**Items from a data source:**
════

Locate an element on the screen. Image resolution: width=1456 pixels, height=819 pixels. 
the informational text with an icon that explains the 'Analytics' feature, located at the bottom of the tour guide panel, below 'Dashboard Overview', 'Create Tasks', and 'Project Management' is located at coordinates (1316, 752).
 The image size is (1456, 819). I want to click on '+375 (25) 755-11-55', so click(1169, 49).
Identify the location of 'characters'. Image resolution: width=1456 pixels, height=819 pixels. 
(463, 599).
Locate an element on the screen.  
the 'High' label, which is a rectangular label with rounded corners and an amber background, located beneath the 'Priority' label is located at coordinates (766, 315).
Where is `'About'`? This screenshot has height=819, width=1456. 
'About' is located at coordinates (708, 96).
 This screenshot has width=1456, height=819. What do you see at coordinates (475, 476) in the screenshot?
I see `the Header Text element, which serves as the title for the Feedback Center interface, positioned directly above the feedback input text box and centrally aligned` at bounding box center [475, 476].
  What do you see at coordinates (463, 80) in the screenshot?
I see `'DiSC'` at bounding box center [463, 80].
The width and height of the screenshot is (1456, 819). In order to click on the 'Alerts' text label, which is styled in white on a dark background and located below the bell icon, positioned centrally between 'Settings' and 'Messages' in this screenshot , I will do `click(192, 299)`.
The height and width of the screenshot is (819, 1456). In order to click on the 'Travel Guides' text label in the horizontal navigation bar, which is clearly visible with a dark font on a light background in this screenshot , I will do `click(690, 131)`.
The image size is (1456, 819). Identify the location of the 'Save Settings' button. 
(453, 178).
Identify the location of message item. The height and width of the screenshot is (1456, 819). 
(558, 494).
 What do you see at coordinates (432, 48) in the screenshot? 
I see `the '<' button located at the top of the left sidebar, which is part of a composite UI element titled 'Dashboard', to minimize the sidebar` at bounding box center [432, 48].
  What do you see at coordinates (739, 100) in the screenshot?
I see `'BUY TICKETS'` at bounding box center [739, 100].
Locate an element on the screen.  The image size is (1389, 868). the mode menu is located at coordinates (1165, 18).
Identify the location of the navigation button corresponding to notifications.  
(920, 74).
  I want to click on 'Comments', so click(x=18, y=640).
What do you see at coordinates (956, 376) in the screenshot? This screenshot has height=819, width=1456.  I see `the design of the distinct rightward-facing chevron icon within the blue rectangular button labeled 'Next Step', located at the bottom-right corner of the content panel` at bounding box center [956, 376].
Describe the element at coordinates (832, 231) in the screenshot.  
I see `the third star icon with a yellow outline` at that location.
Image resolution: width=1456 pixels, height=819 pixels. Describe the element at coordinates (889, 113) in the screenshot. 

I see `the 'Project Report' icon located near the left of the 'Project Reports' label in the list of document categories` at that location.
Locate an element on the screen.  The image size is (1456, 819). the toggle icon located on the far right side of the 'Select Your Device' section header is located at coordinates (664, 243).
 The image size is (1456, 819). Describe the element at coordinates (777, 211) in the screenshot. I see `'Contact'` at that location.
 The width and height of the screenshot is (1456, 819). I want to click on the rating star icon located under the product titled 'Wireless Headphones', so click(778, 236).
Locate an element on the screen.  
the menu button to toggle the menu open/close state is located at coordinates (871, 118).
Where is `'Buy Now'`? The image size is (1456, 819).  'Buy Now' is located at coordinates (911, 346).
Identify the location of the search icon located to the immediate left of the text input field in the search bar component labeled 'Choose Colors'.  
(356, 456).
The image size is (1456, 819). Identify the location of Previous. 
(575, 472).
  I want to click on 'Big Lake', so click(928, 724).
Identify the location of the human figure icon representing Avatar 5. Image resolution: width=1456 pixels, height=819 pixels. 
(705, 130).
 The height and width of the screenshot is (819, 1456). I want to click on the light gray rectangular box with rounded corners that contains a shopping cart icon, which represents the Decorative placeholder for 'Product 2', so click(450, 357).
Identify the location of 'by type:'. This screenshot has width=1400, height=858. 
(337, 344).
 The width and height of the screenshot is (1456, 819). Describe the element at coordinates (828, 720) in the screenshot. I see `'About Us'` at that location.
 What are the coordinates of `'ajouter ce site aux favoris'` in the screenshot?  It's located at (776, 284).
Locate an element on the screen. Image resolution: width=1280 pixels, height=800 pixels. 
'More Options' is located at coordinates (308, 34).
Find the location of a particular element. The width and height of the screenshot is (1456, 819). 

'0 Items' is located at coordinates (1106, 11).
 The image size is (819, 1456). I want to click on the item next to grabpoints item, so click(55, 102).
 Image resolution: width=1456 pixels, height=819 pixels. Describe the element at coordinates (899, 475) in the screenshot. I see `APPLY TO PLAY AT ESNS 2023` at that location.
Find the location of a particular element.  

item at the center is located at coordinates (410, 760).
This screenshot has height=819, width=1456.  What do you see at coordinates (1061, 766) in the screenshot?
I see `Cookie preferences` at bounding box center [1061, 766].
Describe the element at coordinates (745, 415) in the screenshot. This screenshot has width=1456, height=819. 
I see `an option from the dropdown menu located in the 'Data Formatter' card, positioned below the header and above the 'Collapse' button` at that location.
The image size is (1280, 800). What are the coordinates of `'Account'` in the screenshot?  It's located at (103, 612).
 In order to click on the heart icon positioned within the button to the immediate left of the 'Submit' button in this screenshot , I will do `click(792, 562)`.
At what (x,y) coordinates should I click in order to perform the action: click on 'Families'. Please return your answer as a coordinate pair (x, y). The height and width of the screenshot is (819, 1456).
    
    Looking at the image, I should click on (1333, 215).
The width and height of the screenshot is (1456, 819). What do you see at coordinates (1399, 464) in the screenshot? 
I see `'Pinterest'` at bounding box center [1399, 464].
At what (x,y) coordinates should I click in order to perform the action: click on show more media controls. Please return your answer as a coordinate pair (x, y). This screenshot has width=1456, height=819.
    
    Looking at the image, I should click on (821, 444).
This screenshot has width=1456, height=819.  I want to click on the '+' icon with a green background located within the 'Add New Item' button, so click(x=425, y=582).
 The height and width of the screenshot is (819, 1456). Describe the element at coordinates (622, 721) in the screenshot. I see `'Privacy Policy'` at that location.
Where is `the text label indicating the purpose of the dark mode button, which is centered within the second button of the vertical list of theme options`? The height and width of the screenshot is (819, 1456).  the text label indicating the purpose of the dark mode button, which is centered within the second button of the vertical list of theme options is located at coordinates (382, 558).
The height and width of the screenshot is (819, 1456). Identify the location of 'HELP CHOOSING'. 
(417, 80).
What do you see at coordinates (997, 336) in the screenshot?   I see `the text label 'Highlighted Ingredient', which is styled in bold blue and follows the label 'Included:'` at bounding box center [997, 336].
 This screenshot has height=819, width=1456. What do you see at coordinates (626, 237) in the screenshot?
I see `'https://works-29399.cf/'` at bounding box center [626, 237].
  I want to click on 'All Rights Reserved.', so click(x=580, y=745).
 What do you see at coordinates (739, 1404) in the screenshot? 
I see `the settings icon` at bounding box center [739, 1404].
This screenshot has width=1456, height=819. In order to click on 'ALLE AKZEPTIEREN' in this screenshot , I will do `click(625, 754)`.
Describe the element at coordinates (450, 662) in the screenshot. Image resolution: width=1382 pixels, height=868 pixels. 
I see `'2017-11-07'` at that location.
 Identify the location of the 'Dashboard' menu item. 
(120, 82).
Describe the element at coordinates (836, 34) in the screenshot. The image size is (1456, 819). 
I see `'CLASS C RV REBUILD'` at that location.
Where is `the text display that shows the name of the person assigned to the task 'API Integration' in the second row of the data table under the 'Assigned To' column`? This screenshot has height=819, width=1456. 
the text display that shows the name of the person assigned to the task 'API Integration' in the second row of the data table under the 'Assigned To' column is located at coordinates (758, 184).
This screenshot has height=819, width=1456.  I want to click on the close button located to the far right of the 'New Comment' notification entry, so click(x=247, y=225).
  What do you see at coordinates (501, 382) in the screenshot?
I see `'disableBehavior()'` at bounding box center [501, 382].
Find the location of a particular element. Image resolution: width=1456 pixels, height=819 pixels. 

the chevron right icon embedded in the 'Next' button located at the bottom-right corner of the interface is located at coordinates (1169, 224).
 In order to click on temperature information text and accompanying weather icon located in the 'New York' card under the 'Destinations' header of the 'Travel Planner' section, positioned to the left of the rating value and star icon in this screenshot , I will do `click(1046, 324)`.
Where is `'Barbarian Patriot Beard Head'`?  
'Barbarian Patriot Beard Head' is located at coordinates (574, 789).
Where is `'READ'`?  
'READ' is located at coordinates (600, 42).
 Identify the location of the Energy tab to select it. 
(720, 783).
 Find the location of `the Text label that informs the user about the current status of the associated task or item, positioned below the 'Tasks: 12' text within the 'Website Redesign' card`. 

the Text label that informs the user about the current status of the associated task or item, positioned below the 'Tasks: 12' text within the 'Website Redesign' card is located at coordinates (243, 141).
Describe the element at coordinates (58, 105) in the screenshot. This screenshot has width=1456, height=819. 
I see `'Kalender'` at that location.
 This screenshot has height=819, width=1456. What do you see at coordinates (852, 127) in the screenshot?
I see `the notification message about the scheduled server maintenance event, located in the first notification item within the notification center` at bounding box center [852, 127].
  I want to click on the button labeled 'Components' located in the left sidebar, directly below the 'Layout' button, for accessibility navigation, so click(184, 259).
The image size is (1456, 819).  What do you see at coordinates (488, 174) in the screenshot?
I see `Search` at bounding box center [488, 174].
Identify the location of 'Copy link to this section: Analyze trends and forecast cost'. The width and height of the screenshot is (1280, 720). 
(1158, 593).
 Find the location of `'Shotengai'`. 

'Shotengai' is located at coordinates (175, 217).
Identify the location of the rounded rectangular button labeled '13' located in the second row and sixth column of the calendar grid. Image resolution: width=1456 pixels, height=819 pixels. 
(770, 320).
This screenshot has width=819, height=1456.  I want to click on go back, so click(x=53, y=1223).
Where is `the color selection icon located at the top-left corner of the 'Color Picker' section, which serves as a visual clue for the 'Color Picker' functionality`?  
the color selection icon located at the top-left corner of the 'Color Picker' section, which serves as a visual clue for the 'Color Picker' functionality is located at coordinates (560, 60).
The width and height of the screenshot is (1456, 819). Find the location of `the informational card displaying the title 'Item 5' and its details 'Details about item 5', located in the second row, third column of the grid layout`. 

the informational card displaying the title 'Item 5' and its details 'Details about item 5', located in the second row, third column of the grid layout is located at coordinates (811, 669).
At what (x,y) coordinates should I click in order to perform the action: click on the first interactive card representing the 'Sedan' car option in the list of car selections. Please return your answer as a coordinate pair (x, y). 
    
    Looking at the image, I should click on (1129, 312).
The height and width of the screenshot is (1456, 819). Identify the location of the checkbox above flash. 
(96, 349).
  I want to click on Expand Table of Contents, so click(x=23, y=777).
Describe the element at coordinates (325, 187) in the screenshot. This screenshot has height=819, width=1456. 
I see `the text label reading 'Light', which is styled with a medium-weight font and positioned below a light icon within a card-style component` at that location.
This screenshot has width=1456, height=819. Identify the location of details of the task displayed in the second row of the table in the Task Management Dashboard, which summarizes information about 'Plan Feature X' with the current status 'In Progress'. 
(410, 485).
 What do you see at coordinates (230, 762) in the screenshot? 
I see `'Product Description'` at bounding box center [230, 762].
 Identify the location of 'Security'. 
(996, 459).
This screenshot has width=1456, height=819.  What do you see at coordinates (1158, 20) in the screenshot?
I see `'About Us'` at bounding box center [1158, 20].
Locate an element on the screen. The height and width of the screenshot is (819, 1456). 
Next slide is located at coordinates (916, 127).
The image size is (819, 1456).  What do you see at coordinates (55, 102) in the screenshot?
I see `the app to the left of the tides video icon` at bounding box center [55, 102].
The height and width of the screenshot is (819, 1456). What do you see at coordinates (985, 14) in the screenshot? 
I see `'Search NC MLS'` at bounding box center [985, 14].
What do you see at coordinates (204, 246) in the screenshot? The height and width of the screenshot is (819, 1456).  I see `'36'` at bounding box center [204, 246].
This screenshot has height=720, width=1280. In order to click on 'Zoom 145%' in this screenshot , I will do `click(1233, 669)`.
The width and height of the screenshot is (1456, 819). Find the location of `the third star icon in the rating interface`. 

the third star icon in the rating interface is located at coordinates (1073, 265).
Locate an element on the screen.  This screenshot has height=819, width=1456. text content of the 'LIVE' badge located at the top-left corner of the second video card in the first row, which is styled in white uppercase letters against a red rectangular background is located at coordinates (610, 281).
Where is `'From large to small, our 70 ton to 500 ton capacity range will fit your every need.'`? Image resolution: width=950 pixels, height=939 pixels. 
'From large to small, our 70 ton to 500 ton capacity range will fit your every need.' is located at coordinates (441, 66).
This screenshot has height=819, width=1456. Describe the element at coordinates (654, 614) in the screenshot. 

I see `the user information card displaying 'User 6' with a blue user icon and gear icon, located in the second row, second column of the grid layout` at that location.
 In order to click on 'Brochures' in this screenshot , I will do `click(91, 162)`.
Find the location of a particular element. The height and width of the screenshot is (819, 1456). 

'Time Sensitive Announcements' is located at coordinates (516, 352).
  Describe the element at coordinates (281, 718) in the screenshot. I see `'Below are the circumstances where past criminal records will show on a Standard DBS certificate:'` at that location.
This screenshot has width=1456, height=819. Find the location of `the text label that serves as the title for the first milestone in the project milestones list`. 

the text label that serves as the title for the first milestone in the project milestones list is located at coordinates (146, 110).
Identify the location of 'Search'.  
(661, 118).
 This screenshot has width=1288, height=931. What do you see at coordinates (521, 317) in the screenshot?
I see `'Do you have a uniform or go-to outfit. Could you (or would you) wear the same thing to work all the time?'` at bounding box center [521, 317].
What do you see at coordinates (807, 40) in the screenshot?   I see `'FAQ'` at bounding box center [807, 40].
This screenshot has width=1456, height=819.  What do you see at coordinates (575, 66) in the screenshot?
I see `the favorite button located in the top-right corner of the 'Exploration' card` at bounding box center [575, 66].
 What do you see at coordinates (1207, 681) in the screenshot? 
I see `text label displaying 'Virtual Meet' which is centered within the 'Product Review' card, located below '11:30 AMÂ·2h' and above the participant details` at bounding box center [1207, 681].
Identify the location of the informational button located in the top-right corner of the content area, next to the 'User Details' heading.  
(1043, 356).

════

**EXERCISE GOAL:**
Repeat word for word the part of the records that opens with the line containing "Locate an element on the screen. The" and closes with the line containing "coordinates (610, 281).".

**FINAL ANSWER:**
Locate an element on the screen. The height and width of the screenshot is (819, 1456). 
Next slide is located at coordinates (916, 127).
The image size is (819, 1456).  What do you see at coordinates (55, 102) in the screenshot?
I see `the app to the left of the tides video icon` at bounding box center [55, 102].
The height and width of the screenshot is (819, 1456). What do you see at coordinates (985, 14) in the screenshot? 
I see `'Search NC MLS'` at bounding box center [985, 14].
What do you see at coordinates (204, 246) in the screenshot? The height and width of the screenshot is (819, 1456).  I see `'36'` at bounding box center [204, 246].
This screenshot has height=720, width=1280. In order to click on 'Zoom 145%' in this screenshot , I will do `click(1233, 669)`.
The width and height of the screenshot is (1456, 819). Find the location of `the third star icon in the rating interface`. 

the third star icon in the rating interface is located at coordinates (1073, 265).
Locate an element on the screen.  This screenshot has height=819, width=1456. text content of the 'LIVE' badge located at the top-left corner of the second video card in the first row, which is styled in white uppercase letters against a red rectangular background is located at coordinates (610, 281).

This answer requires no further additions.